Bu hastalığın ilacı ne? Evinin dışına çıkacaksın. Temiz hava alacaksın. Sonra evinin penceresinden evinin içine bakacaksın. Ey Türk, yalnız sen değil, Fars da öyle bakacak.
Ne görüyorsunuz?
“Emperyalist” evinizin içinde. Kanlı gözlerle pencereden Ortadoğu’yu seyrediyor. Türk bölgesel emperyalisti de Fars bölgesel emperyalisti de Ortadoğu’daki petrole, gaza yalanarak bakıyor. Bir gözleriyle de birbirlerini kolluyor. Amaçlarına ulaşmak için kah Amerika’ya, kah Rusya’ya, kah Çin’e selam çakıyor. Bunlar küresel hegemonyacının etekleri altında, bölgesel hegemonya için tepeden tırnağa silahlanıyor, Türk Sünni alemini, Fars Şia alemini kendi bayrağı altında toplamaya çalışıyor. Şurada mezhep kavgasını, burada etnik kavgayı kışkırtıyor. Birbirlerinin gırtlağına sarılmak için karşılıklı fırsat kolluyor.
Lakin bunlar asıl “kağnının gölgelerini” kendi gölgeleri sanıyor. Asıl kağnı ABD ve Rus küresel emperyalizmi. Bölgesel emperyalizmler bu kağnının gölgesinde yürüyor. Asıl pastayı küresel güçler yerken, bunlar masa altına dökülenleri birbirleriyle boğuşarak kapışıyor.
Kafa karışıklığının yarattığı baş ağrısı ilacının prospektüsünde işte bunlar yazıyor. Seni hasta eden “mikrop” evinin dışında değil, içinde…

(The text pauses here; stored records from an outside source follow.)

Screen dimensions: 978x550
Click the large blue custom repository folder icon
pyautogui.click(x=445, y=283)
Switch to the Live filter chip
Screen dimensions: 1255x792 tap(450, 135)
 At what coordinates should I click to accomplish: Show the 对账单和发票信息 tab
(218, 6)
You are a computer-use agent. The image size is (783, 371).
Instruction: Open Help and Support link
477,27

Türk’ün evini Fars’ın evine, Fars’ın evini Türk’ün evine karşı “kışla” haline getirmek yerine, bu evleri tek bir avlunun etrafında birleştirdiğinde, bu evlere Suriyeli, Iraklı Arabın, Kürdün, Asuri’nin, Ezidi’nin, Ermeni’nin evlerini de kaynaştırdığında kafa karışıklığın da, baş ağrında geçecektir.
Şimdi artık müzmin baş ağrını sağaltacak ilacın adını da yazalım: Konfederalizm…
İşte “reçeten”:
Küresel emperyalizmi yenmek ve onu Ortadoğu’da cinayet işleyemez hale getirmek için evini bölgesel emperyalizmden temizleyeceksin. Birbirine düşmanlaştırılmış milletleri, dinleri, mezhepleri tek bir “demokratik ulus” içinde birleştireceksin. Binlerce aşirete bölünmüş Ortadoğu’da bu aşiretlerin “komünal, dayanışmacı, eşitlikçi” geleneklerini dirilteceksin, petrolünü, gazını, Fırat ve Dicle sularını insanca hakça halkın hizmetine ve refahına vereceksin, erkek egemenliğin kirlettiği, tiranlığın mahvettiği bu uygarlık merkezini kadın özgürlükçü demokratik cumhuriyete dönüştüreceksin.
İşte bu “reçeteyi” uyguladığın zaman ne kafa karışıklığın kalacak, ne başın çatlayacak.
Ey Türk Sünni dincisi ve ey Türk laik ulusalcısı şunu unutma: Düşman içimizdedir.